WORK REQUIRED -
Each record needs to be transcribed exactly.
[[ GIVEN RECORDS, beginning ]]
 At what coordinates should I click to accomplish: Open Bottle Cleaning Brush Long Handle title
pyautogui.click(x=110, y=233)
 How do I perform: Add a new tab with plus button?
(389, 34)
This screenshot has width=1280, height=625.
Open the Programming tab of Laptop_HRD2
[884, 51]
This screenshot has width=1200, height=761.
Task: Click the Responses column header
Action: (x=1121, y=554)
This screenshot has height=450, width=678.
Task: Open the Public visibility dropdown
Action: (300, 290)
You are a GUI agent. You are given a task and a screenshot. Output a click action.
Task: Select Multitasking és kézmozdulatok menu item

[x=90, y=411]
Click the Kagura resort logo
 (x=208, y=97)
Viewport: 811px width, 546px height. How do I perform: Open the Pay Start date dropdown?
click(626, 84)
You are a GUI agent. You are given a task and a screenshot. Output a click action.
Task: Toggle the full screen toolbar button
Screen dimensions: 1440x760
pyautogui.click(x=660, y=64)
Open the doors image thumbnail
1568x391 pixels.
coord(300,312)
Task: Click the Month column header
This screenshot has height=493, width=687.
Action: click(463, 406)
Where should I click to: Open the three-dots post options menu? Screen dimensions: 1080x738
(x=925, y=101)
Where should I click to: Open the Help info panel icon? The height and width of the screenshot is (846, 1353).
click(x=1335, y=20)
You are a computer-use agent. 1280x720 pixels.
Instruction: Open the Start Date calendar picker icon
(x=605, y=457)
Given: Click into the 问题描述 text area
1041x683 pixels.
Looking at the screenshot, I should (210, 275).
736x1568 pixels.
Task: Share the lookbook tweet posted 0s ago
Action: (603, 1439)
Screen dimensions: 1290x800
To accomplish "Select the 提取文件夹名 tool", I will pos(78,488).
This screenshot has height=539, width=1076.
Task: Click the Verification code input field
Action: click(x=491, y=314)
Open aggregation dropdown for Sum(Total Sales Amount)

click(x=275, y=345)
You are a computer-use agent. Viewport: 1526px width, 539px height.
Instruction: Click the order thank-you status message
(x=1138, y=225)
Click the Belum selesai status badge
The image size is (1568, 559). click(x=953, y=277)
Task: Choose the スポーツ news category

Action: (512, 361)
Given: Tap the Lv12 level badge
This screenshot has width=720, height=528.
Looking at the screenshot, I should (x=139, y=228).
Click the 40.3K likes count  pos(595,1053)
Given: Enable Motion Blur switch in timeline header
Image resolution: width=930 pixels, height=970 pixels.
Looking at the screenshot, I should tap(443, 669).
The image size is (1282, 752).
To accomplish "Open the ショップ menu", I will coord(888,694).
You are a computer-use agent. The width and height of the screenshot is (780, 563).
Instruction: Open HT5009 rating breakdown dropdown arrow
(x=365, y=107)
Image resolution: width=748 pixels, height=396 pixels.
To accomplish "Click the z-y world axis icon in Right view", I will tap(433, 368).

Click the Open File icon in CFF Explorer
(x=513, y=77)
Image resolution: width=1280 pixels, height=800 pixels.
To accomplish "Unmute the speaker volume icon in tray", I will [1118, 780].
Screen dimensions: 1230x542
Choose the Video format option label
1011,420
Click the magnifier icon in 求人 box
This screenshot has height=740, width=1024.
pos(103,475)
[[ GIVEN RECORDS, end ]]
WRITTEN ANSWER -
 At what coordinates should I click to accomplish: Open Bottle Cleaning Brush Long Handle title
pyautogui.click(x=110, y=233)
 How do I perform: Add a new tab with plus button?
(389, 34)
This screenshot has width=1280, height=625.
Open the Programming tab of Laptop_HRD2
[884, 51]
This screenshot has width=1200, height=761.
Task: Click the Responses column header
Action: (x=1121, y=554)
This screenshot has height=450, width=678.
Task: Open the Public visibility dropdown
Action: (300, 290)
You are a GUI agent. You are given a task and a screenshot. Output a click action.
Task: Select Multitasking és kézmozdulatok menu item

[x=90, y=411]
Click the Kagura resort logo
 (x=208, y=97)
Viewport: 811px width, 546px height. How do I perform: Open the Pay Start date dropdown?
click(626, 84)
You are a GUI agent. You are given a task and a screenshot. Output a click action.
Task: Toggle the full screen toolbar button
Screen dimensions: 1440x760
pyautogui.click(x=660, y=64)
Open the doors image thumbnail
1568x391 pixels.
coord(300,312)
Task: Click the Month column header
This screenshot has height=493, width=687.
Action: click(463, 406)
Where should I click to: Open the three-dots post options menu? Screen dimensions: 1080x738
(x=925, y=101)
Where should I click to: Open the Help info panel icon? The height and width of the screenshot is (846, 1353).
click(x=1335, y=20)
You are a computer-use agent. 1280x720 pixels.
Instruction: Open the Start Date calendar picker icon
(x=605, y=457)
Given: Click into the 问题描述 text area
1041x683 pixels.
Looking at the screenshot, I should (210, 275).
736x1568 pixels.
Task: Share the lookbook tweet posted 0s ago
Action: (603, 1439)
Screen dimensions: 1290x800
To accomplish "Select the 提取文件夹名 tool", I will pos(78,488).
This screenshot has height=539, width=1076.
Task: Click the Verification code input field
Action: click(x=491, y=314)
Open aggregation dropdown for Sum(Total Sales Amount)

click(x=275, y=345)
You are a computer-use agent. Viewport: 1526px width, 539px height.
Instruction: Click the order thank-you status message
(x=1138, y=225)
Click the Belum selesai status badge
The image size is (1568, 559). click(x=953, y=277)
Task: Choose the スポーツ news category

Action: (512, 361)
Given: Tap the Lv12 level badge
This screenshot has width=720, height=528.
Looking at the screenshot, I should (x=139, y=228).
Click the 40.3K likes count  pos(595,1053)
Given: Enable Motion Blur switch in timeline header
Image resolution: width=930 pixels, height=970 pixels.
Looking at the screenshot, I should tap(443, 669).
The image size is (1282, 752).
To accomplish "Open the ショップ menu", I will coord(888,694).
You are a computer-use agent. The width and height of the screenshot is (780, 563).
Instruction: Open HT5009 rating breakdown dropdown arrow
(x=365, y=107)
Image resolution: width=748 pixels, height=396 pixels.
To accomplish "Click the z-y world axis icon in Right view", I will tap(433, 368).

Click the Open File icon in CFF Explorer
(x=513, y=77)
Image resolution: width=1280 pixels, height=800 pixels.
To accomplish "Unmute the speaker volume icon in tray", I will [1118, 780].
Screen dimensions: 1230x542
Choose the Video format option label
1011,420
Click the magnifier icon in 求人 box
This screenshot has height=740, width=1024.
pos(103,475)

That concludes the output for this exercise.